AFC Energy’s core focus is on fuel cells, one of renewable energy technologies that is notoriously difficult to get right and typically takes longer than investors would expect. Look at some of AFC’s peers and competitors and you will see that for many, successful commercialisation has been elusive for years.
One of the problems is that the fuel cells which can be used as an off-grid power generator – of varying sizes – run off hydrogen, which is difficult to cost-effectively transport from point of origin to where it is needed. For years there was talk in the industry that there would be a hydrogen distribution network dotted around the country the same way as petrol stations are, but that has not materialised. Without that network the cost of transporting hydrogen for each individual project that needs fuel cells stacks up.
AFC Energy: what do the financials look like?
The company tends to burn through between £4.8 and £5.6 million a year in administrative expenses, and has been ending financial years with losses in the range of between £4.1 and £5.6 million per year.
In the early parts of the last decade when the bulk of the focus was on R&D, the financing mostly came through EU grants. Now that the EU is….gone, that finance option is also no longer available. Since the decision to Brexit the financing has mainly come from share placements and some direct investment, and eventually, from loan facilities.
For many years the company’s main focus has been on stackable fuel cells but a few years ago the company also started developing charging stations for electric vehicles and has created a commercially viable product at the end of last year but has not started distributing it yet.

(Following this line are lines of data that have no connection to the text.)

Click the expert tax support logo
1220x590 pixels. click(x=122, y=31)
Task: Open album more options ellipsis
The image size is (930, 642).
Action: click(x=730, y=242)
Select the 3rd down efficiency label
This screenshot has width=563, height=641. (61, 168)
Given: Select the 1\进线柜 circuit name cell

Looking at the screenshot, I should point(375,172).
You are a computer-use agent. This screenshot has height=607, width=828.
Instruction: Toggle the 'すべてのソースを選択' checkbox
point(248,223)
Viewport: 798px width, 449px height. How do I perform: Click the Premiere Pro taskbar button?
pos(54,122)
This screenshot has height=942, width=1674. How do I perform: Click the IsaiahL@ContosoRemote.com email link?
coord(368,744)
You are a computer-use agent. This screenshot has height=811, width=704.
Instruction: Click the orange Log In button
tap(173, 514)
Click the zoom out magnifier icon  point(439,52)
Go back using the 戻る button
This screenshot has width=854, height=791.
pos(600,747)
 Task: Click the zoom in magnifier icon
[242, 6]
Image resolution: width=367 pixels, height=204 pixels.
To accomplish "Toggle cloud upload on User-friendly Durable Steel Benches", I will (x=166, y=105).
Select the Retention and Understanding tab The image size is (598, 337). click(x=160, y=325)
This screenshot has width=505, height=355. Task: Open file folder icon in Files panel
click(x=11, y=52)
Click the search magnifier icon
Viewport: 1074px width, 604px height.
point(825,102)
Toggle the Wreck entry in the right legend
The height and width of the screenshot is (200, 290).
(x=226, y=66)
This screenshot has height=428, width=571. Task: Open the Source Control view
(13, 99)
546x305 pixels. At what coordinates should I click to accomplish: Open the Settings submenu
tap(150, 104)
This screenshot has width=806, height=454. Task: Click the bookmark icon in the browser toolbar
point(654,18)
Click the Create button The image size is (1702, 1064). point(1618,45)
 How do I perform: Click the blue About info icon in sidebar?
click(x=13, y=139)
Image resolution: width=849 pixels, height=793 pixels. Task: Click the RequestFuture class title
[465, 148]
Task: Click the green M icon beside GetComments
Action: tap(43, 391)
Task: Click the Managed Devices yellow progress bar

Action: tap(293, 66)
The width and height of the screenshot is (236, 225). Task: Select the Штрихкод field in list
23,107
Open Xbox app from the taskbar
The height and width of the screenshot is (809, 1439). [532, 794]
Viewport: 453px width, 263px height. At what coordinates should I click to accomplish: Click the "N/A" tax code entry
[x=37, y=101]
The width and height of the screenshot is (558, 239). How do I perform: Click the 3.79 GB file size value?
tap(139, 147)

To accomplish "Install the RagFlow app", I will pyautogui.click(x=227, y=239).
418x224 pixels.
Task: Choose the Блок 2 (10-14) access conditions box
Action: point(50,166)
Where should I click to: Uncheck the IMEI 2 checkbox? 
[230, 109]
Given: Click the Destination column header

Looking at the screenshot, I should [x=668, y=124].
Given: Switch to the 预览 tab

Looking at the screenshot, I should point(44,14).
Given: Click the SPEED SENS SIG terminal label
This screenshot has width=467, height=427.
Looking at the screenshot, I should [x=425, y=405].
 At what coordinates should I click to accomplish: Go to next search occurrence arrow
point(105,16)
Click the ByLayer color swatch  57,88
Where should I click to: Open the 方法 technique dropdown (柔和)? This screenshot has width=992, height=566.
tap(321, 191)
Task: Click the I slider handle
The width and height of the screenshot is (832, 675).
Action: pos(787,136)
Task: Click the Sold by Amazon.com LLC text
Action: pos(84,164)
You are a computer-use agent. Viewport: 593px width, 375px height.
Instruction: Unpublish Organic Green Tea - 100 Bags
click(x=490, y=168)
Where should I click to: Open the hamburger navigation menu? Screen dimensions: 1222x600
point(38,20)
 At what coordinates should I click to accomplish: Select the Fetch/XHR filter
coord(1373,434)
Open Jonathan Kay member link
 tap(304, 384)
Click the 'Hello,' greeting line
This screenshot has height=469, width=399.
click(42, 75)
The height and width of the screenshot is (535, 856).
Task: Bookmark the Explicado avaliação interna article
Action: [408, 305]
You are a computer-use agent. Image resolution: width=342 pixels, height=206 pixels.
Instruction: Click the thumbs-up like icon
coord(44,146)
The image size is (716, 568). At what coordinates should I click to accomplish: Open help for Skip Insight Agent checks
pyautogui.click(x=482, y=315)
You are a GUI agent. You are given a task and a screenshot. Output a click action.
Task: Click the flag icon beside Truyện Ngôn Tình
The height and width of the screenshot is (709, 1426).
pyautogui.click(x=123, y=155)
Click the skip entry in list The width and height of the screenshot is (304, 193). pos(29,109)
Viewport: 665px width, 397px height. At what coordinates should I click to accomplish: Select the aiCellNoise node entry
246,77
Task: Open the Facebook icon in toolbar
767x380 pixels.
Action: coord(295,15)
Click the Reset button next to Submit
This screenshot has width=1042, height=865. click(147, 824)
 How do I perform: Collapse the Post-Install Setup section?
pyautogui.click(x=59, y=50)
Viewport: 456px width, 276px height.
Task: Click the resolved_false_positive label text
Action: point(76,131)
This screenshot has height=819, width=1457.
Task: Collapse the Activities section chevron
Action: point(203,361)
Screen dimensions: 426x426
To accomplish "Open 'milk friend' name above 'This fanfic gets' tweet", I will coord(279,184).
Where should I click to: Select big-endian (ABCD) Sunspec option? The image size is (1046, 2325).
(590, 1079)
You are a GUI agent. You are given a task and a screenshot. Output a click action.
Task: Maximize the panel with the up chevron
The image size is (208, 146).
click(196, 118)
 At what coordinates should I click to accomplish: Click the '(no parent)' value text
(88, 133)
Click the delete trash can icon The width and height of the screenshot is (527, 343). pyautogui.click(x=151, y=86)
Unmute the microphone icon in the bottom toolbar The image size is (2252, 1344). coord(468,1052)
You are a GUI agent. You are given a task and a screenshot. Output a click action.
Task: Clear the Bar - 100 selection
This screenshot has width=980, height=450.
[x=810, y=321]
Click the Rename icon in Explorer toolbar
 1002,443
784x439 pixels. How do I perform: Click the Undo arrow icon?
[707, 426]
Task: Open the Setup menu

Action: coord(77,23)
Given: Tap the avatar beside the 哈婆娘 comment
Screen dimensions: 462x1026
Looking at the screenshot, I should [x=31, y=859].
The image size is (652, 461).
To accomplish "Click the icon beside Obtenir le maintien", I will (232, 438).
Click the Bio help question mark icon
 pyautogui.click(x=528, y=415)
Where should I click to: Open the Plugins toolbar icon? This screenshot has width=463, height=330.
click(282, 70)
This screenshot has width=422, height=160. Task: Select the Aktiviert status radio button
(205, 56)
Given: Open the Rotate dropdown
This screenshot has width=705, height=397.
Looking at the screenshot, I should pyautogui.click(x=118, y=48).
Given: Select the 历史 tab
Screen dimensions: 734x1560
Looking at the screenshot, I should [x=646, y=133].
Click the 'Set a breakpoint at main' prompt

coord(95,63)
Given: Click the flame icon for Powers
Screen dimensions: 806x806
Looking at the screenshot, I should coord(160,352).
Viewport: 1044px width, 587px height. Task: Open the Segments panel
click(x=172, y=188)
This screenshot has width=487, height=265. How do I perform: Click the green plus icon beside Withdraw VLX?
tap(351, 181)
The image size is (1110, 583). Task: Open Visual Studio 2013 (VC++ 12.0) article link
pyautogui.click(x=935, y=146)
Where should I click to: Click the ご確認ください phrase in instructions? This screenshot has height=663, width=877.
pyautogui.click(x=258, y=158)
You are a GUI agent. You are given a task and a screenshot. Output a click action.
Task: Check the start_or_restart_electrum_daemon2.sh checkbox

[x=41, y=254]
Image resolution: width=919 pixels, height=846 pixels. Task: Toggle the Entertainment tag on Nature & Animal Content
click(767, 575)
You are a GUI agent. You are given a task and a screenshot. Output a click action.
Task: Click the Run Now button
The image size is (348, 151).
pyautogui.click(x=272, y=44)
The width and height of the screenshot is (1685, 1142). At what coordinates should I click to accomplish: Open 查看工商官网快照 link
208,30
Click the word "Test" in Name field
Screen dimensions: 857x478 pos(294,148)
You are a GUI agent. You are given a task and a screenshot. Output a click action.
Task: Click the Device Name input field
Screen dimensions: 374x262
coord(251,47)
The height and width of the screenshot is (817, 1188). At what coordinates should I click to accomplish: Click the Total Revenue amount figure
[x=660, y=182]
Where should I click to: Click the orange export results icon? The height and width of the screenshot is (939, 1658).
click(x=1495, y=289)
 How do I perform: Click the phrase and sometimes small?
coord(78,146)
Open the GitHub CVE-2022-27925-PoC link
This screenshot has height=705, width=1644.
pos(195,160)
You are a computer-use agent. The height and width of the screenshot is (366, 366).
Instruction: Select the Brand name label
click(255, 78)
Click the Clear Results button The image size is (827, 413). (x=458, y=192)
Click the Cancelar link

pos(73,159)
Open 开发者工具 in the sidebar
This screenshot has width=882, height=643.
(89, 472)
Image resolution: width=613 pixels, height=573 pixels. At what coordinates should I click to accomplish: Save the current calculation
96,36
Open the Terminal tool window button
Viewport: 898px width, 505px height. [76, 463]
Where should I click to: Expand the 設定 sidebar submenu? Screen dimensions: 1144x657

While the idea is good and there is visible evidence that electric car sales are rising much faster than any other types of vehicles, COVID has thrown a spanner in the works on several levels. Firstly, car sales are down and will remain lower not only in the UK but also in the rest of Europe. Secondly, government support for electric vehicles is likely to evaporate this year in the face of more pressing issues.
There is the government decision to phase out petrol and diesel cars by 2035 but once all the furloughs and support for various sized businesses is paid out this year there will be no money left in the state coffers and the government’s focus will turn to raising money rather than distributing it.
This means that AFC will have to start standing on its own financial legs sooner rather than later. AFC, are we there yet?